### [DATASET]
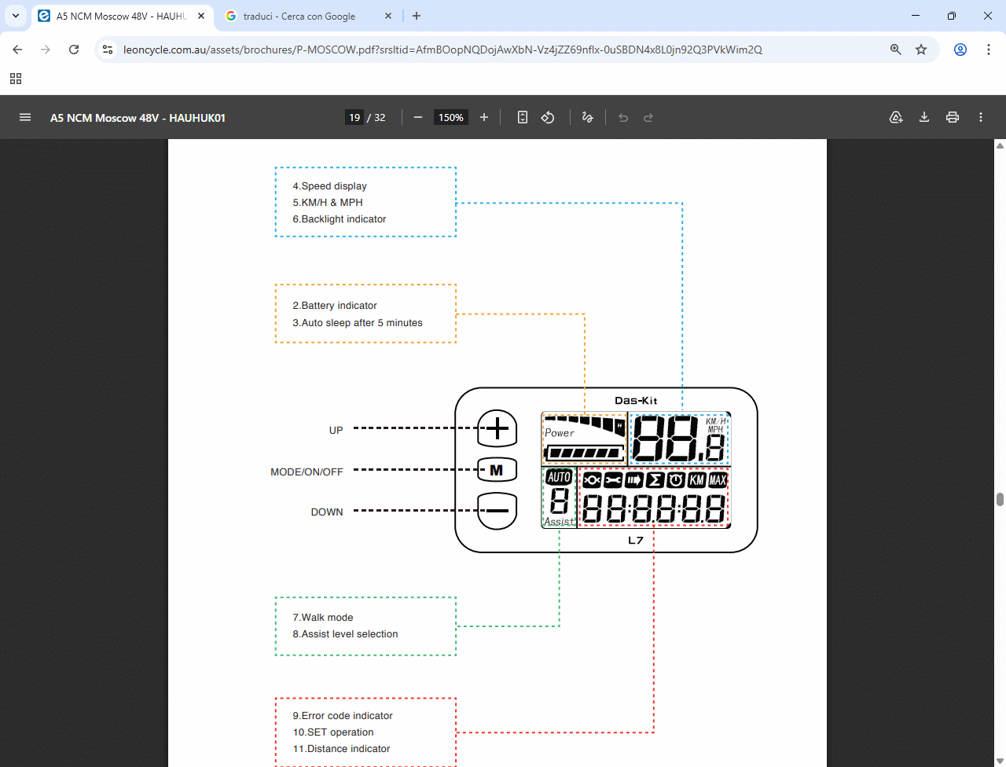Open Chrome's three-dot menu
The image size is (1006, 767).
pyautogui.click(x=989, y=50)
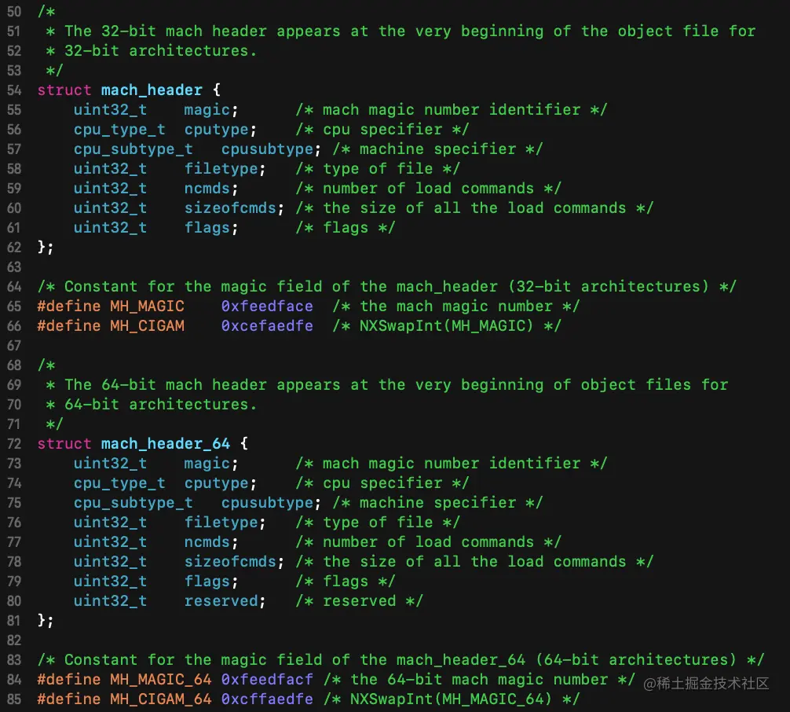The image size is (790, 712).
Task: Click the reserved field on line 80
Action: (x=221, y=601)
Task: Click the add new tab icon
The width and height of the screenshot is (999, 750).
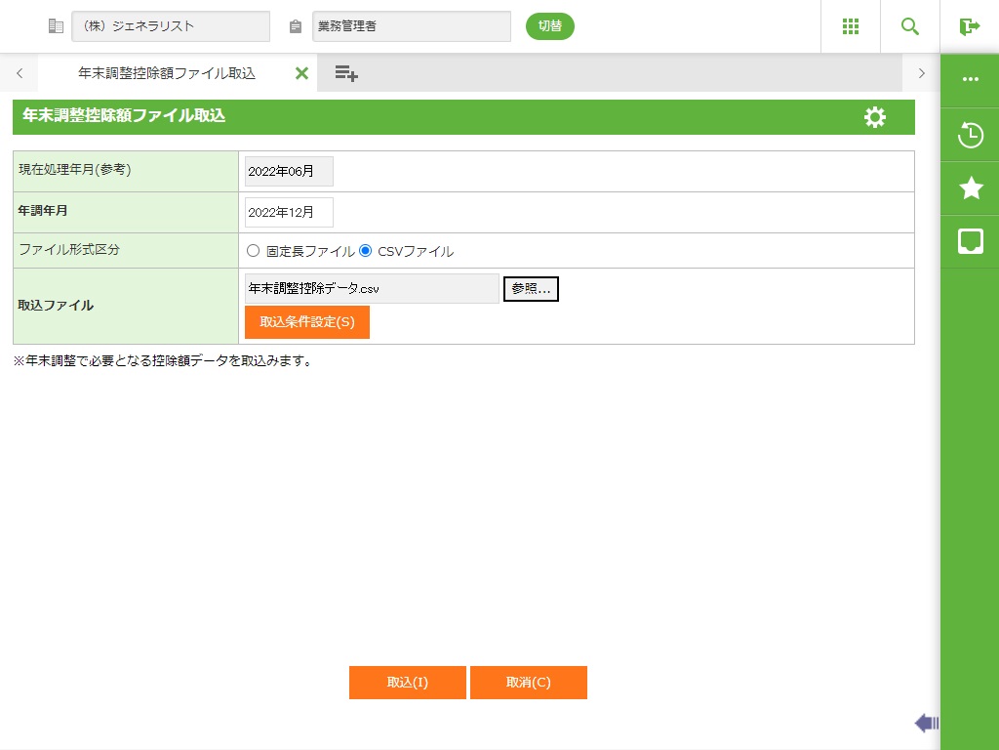Action: click(345, 73)
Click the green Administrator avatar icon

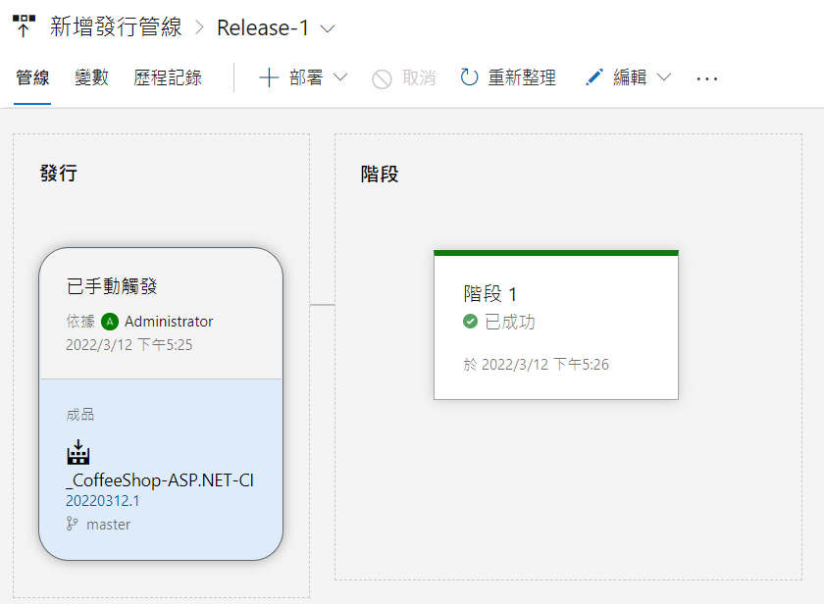pyautogui.click(x=109, y=322)
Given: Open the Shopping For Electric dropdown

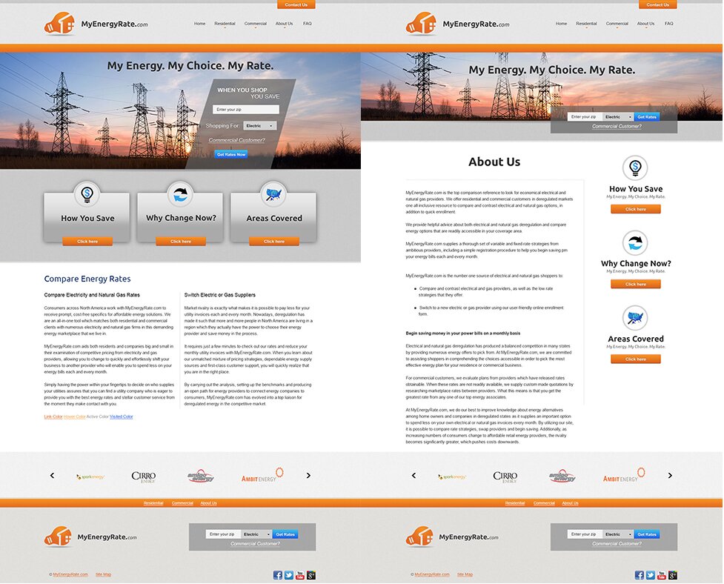Looking at the screenshot, I should pos(260,126).
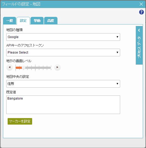
Task: Open the help question mark icon
Action: coord(141,12)
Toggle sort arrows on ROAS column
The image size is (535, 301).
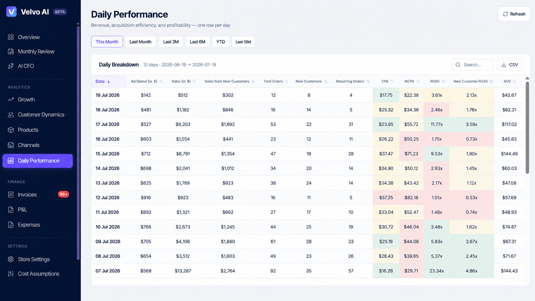coord(443,81)
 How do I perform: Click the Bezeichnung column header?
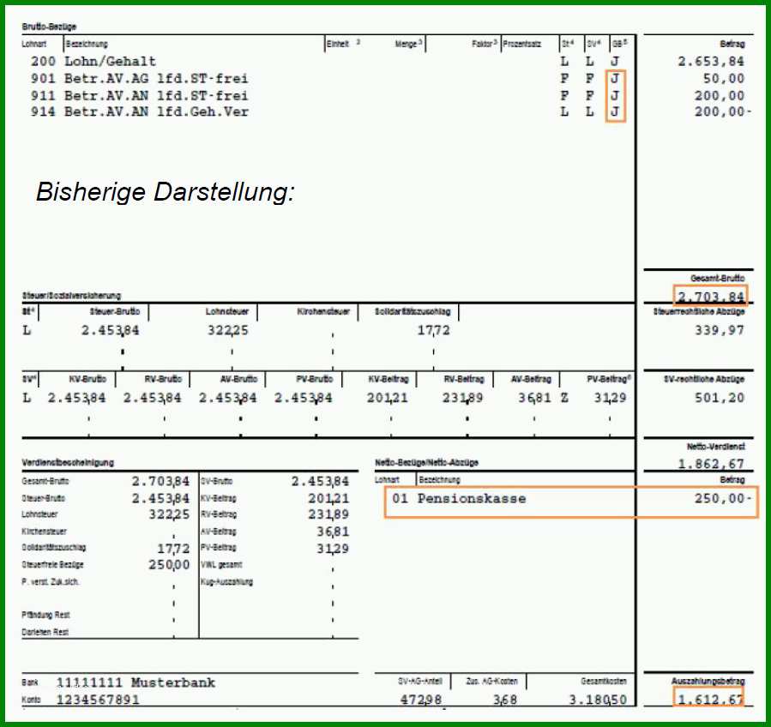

### [ABOUT THIS TASK]
With pictures excluded, restate word for word the lines from the one that contains "Task: Click the add new tab icon" through the end of the material, inclusive, and nothing more.

### [EXPECTED ANSWER]
Task: Click the add new tab icon
The width and height of the screenshot is (999, 750).
Action: click(345, 73)
Click the green Administrator avatar icon

pyautogui.click(x=109, y=322)
Given: Open the Shopping For Electric dropdown

Looking at the screenshot, I should pos(260,126).
Task: Open the help question mark icon
Action: coord(141,12)
Toggle sort arrows on ROAS column
The image size is (535, 301).
coord(443,81)
 How do I perform: Click the Bezeichnung column header?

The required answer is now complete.